If you look at your history, the United States has moved considerably to the right since 1960. Democrats, it should be remembered, were for broad-based tax cuts long before Republicans were. By any realistic measure, Bill Clinton - even at his worst - was more of a fiscal conservative than George Bush and his Republican Congress. Even Obamacare was essentially invented by the Heritage Foundation, the 1994 Republican Senate and Mitt Romney. As, for that matter, was Cap and Trade.

Newt Gingrich was ruined because he was more of a revolutionary than he was a conservative, and the Tea Party is even worse. Primarily because their demographic base is older than the national average, they want their entitlements and giant tax cuts while leaving the burden of the cuts on future generations. That this is precisely what they routinely accuse liberals of doing.

And those old people aren't even the Greatest Generation anymore. Now we're talking about the boomer assholes who did a grand total of nothing for the country.
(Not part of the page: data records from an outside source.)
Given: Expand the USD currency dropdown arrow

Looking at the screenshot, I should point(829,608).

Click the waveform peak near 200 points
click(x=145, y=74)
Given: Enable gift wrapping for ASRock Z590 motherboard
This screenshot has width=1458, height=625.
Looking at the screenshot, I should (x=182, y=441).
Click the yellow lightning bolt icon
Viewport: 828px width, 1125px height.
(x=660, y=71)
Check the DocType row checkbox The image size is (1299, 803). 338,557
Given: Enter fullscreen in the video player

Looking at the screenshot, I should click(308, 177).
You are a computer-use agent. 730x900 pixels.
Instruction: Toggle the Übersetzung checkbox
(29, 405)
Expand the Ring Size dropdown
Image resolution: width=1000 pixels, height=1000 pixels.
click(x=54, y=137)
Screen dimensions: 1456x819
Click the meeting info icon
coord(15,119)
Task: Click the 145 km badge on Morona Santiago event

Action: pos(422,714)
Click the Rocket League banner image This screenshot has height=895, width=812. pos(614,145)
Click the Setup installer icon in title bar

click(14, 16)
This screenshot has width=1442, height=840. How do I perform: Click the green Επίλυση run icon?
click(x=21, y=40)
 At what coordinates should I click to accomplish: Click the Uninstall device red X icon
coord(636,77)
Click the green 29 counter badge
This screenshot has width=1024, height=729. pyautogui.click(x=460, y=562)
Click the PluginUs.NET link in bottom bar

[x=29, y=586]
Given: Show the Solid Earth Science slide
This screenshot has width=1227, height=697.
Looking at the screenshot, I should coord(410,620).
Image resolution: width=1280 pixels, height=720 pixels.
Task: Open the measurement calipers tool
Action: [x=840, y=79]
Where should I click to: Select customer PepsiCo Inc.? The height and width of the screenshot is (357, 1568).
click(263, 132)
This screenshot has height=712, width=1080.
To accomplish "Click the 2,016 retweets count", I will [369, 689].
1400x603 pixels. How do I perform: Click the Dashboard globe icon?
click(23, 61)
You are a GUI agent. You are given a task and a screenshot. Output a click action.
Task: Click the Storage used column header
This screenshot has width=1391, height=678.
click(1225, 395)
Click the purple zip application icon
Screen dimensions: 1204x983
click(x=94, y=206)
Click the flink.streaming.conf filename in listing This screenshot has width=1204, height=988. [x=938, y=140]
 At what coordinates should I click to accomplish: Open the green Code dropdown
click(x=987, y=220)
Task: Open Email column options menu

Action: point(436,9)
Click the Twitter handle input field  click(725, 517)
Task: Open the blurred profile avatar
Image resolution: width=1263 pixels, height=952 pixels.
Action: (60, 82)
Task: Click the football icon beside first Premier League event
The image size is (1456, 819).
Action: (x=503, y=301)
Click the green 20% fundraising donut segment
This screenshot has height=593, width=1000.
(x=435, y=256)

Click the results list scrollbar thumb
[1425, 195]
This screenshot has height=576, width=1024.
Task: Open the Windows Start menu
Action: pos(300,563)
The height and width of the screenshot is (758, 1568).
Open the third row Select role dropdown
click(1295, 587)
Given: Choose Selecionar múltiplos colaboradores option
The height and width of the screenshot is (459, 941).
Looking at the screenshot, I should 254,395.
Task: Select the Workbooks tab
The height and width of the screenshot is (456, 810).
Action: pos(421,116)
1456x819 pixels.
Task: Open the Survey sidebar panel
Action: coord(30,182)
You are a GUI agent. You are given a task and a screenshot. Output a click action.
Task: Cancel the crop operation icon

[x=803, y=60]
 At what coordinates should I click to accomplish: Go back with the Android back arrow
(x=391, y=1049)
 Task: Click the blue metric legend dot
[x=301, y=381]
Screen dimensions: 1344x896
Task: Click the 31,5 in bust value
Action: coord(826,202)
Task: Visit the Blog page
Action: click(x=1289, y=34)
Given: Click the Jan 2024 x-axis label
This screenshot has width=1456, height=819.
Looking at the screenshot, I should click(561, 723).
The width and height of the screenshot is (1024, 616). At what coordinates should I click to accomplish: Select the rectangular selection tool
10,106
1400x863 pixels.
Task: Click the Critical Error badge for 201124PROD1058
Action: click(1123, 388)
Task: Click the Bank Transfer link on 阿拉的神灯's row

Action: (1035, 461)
The same folks, including Mitt Romney, who did everything they could to avoid serving their country in Vietnam now couldn't be more determined to perverse the welfare state for their generation, the consequences of their own reckless disregard for everything on their own kids and grandkids be damned.

As I write this, the Occupy Wall Street tools are largely discredited and marginalized. In large part, that's because they don't have a charismatic leadership voice. The Right is making a terrible miscalculation in thinking that they someday won't.

Bill Clinton's demolition speech at the DNC should have been a huge warning sign to thoughtful conservatives. There are giant factual holes in the Tea Party's demagoguery that are going to kill us in the not-too-distant future.